Abstract

In practical reservoir management, although the intent is generally the maximization of some key quantity (net present value or NPV, etc.), the operating parameters are seldom if ever determined using formal optimization techniques. The usual approach to do so is manually, which is quite time consuming and very likely to provide suboptimal results. With the advent of new numerical formulations and powerful computational resources, it now appears possible to apply systematic approaches for efficiently optimizing reservoir performance. In previous work, we incorporated adjoint-based optimal control procedures into a general-purpose simulator that allows the efficient long term maximization of NPV by optimally controlling well settings with time (similar developments have also been reported by others). Furthermore, our recent extensions, namely, a new "approximate feasible direction algorithm", enabled the treatment of nonlinear path inequality constraints efficiently and accurately, unlike any existing methods. Such constraints, which include total injection or production rate constraints for wells operating under bottomhole pressure (BHP) control, are typically present in practice and therefore must be included in the numerical optimization.

In this paper, we apply these state-of-the-art optimization procedures to realistic reservoir models, and validate the applicability and efficiency of the approximate feasible direction algorithm. We consider the 3D-2phase black oil models of a Gulf of Mexico (GOM) reservoir and the "Brugge" reservoir, which is a model developed by SPE for a comparative solution project on closed-loop reservoir management. The objective of the study is to maximize the NPV of the reservoirs over a period of 8 years for the GOM model and 20 years for the Brugge model by controlling the BHPs of the existing wells with time. The optimizations are subject to nonlinear operating constraints. Application of the optimization procedure is shown to lead to an increase in NPV of about 17% for the GOM model and 12% for Brugge over the base cases.

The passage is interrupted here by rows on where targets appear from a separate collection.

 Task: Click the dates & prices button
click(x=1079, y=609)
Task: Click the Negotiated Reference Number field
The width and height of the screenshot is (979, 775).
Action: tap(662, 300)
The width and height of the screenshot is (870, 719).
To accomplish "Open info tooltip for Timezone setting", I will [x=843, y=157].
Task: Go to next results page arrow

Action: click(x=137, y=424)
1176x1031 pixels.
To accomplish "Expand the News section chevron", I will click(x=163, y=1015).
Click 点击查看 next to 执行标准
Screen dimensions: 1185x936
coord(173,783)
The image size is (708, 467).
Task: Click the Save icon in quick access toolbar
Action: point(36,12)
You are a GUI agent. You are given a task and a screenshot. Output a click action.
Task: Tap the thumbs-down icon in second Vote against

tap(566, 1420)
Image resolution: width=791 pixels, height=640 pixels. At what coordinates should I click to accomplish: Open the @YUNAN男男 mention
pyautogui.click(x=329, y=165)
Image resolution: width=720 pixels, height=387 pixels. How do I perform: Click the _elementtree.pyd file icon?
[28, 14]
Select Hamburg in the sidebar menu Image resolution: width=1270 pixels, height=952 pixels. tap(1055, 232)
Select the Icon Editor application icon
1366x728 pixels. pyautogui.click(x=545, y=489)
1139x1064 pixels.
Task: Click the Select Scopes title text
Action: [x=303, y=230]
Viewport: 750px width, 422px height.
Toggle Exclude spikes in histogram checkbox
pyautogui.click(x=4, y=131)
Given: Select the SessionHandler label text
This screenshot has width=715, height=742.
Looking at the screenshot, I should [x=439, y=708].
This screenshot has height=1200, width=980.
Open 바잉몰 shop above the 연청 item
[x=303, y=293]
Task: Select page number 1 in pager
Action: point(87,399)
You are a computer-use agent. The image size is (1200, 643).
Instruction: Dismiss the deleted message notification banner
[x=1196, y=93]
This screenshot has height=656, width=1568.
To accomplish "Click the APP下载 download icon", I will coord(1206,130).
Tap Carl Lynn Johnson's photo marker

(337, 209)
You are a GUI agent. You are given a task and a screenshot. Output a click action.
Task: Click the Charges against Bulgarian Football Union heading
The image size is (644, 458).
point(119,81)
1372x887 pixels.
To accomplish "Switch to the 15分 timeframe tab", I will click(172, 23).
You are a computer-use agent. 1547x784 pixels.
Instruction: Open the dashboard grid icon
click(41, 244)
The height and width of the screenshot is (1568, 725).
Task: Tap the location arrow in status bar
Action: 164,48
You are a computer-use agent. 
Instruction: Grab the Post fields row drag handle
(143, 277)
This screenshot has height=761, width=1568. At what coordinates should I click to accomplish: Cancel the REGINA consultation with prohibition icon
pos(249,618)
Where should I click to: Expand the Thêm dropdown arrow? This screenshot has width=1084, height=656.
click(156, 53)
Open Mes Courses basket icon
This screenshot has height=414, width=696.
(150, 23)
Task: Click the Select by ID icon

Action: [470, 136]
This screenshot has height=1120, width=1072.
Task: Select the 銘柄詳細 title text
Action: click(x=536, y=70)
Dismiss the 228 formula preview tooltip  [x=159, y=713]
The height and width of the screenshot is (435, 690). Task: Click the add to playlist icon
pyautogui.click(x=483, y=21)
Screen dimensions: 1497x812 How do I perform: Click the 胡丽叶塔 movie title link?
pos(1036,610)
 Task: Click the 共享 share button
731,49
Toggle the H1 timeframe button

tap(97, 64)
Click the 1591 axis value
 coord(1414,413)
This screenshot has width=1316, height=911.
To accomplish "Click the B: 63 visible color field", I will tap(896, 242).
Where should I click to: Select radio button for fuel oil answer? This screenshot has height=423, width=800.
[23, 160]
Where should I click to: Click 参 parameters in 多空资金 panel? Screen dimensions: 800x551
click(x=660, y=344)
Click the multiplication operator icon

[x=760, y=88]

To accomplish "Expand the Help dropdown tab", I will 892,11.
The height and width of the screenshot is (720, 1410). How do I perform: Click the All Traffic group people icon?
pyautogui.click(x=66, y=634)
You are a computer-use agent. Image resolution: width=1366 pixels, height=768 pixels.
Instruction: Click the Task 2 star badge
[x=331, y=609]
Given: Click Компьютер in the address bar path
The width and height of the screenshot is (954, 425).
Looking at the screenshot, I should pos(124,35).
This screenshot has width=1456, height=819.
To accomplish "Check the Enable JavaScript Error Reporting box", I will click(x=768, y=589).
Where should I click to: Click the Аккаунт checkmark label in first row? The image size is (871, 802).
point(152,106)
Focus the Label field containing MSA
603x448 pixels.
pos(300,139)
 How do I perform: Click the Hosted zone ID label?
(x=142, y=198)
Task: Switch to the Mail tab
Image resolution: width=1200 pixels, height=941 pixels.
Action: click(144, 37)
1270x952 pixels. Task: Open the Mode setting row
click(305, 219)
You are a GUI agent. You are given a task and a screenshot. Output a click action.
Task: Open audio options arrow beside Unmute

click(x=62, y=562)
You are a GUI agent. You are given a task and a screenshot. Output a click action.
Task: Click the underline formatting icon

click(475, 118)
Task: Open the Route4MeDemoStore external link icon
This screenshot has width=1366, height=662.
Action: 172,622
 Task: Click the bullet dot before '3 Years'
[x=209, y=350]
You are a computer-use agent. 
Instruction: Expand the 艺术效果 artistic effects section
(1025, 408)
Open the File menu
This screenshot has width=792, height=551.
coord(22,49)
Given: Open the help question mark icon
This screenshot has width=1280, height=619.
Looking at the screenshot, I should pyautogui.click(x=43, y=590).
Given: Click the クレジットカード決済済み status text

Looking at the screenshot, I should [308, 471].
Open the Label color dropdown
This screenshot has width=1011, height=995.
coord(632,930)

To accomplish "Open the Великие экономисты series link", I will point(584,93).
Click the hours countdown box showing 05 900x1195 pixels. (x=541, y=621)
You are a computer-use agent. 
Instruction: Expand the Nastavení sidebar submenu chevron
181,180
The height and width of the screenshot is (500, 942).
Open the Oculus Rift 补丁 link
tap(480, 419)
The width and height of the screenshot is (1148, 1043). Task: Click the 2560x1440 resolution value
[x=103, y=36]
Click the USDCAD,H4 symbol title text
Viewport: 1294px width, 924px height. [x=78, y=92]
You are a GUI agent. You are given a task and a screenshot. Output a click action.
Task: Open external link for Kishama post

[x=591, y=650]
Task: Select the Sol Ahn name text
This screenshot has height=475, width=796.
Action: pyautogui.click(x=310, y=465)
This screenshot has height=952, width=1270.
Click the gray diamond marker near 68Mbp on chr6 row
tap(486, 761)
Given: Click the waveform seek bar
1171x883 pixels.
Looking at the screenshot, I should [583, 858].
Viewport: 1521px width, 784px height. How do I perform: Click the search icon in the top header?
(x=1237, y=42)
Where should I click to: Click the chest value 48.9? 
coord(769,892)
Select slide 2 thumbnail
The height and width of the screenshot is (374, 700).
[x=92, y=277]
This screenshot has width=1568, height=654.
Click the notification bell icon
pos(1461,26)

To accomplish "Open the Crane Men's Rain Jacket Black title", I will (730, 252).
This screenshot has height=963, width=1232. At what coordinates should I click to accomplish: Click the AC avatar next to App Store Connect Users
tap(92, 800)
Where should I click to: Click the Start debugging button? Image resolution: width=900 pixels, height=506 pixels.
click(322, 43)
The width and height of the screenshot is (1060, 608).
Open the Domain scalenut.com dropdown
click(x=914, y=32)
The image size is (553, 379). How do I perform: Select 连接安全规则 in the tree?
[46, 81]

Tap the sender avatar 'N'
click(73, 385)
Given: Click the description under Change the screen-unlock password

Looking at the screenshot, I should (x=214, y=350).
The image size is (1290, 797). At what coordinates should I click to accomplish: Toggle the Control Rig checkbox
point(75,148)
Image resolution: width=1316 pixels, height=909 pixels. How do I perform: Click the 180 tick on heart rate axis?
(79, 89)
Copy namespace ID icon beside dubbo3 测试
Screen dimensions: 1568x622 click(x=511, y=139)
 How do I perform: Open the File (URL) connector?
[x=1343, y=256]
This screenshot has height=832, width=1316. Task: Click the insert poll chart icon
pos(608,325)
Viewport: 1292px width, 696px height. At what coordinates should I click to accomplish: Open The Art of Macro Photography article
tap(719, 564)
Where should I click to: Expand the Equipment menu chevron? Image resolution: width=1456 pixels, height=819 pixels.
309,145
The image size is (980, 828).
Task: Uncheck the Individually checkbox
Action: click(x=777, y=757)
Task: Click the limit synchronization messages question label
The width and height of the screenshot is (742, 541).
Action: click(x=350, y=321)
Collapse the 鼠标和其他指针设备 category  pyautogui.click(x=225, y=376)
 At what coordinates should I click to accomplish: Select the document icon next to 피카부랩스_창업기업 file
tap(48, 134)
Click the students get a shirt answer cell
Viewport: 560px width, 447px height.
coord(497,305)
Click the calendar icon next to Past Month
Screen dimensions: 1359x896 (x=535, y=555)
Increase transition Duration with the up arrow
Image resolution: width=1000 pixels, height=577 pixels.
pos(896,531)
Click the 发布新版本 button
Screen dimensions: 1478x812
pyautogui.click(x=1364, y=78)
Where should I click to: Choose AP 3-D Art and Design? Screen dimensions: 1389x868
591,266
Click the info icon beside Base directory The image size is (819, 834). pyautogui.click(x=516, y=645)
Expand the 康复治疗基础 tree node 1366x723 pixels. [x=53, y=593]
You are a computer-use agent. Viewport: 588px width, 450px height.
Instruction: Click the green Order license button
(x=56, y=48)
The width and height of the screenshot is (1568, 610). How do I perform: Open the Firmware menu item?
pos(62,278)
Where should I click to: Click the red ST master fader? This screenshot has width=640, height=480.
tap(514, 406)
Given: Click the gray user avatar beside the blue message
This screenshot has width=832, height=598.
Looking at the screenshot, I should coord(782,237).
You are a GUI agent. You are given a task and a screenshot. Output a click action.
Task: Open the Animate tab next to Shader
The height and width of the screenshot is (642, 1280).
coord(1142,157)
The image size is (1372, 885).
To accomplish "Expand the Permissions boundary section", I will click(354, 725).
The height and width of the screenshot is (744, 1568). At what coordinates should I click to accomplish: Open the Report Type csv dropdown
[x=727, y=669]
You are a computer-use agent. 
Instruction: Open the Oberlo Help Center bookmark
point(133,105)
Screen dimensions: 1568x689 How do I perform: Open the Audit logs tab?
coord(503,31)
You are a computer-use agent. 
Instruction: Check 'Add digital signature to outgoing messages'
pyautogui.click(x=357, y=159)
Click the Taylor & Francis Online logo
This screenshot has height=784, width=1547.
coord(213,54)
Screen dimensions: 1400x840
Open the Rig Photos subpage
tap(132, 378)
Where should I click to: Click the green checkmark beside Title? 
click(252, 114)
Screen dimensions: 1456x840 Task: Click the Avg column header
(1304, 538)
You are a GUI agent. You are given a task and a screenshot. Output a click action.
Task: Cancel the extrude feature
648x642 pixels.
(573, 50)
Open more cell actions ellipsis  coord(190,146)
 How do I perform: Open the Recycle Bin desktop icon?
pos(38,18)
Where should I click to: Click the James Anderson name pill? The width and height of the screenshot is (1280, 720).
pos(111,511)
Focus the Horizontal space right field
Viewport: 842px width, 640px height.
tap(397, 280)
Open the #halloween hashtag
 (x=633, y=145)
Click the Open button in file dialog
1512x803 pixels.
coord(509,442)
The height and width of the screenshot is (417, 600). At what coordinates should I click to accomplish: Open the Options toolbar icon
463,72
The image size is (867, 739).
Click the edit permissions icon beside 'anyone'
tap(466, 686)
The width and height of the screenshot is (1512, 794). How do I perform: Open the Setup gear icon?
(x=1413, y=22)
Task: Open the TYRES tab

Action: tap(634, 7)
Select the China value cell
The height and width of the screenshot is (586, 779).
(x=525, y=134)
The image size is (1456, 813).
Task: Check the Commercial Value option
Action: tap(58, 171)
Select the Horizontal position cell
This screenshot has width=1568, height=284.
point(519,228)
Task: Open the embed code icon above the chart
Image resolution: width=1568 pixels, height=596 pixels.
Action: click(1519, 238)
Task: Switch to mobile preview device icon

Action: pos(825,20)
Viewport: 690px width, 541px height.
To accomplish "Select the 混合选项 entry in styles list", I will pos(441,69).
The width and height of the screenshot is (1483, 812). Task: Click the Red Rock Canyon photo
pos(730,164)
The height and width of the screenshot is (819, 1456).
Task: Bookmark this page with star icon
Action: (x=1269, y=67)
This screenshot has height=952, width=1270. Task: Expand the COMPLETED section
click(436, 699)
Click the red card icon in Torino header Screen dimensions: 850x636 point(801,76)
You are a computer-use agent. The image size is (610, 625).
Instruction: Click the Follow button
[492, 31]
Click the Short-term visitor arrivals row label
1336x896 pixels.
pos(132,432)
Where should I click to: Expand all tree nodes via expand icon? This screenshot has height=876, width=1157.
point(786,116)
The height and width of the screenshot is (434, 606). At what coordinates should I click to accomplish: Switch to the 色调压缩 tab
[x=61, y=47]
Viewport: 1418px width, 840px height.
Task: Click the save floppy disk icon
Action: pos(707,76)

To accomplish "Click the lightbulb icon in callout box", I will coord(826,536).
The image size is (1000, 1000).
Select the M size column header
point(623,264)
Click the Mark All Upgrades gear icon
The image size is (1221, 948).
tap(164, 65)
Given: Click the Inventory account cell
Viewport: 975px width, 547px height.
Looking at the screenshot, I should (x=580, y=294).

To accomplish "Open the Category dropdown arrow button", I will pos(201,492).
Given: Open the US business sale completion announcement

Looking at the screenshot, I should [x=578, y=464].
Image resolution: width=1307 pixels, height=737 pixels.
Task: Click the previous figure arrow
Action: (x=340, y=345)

The total number of simulations required was only about 30 and 10 respectively for the GOM and Brugge models, clearly demonstrating the efficiency of the approach and also confirming that such optimization techniques have considerable potential for practical reservoir management.

Introduction

With the recent explosion of global energy requirements attributed mainly to the booming third world economies, it is becoming increasingly difficult for oil companies to meet the growing demand for fossil fuels. Further, most of the existing major oilfields are already at a mature stage, and the number of new significant oilfields discovered per year is decreasing gradually (Brouwer, 2004). It has thus become increasingly important to produce existing fields as efficiently as possible, while decreasing development and maintenance cost simultaneously. Optimal control theory (Stengel, 1985, Bryson and Ho, 1975) is one of the possible approaches that might be deployed to tackle this imperative problem. The main benefit of the use of optimal control theory is its efficiency, which makes it possible to apply it to real reservoirs with very large simulation models, as opposed to many existing techniques.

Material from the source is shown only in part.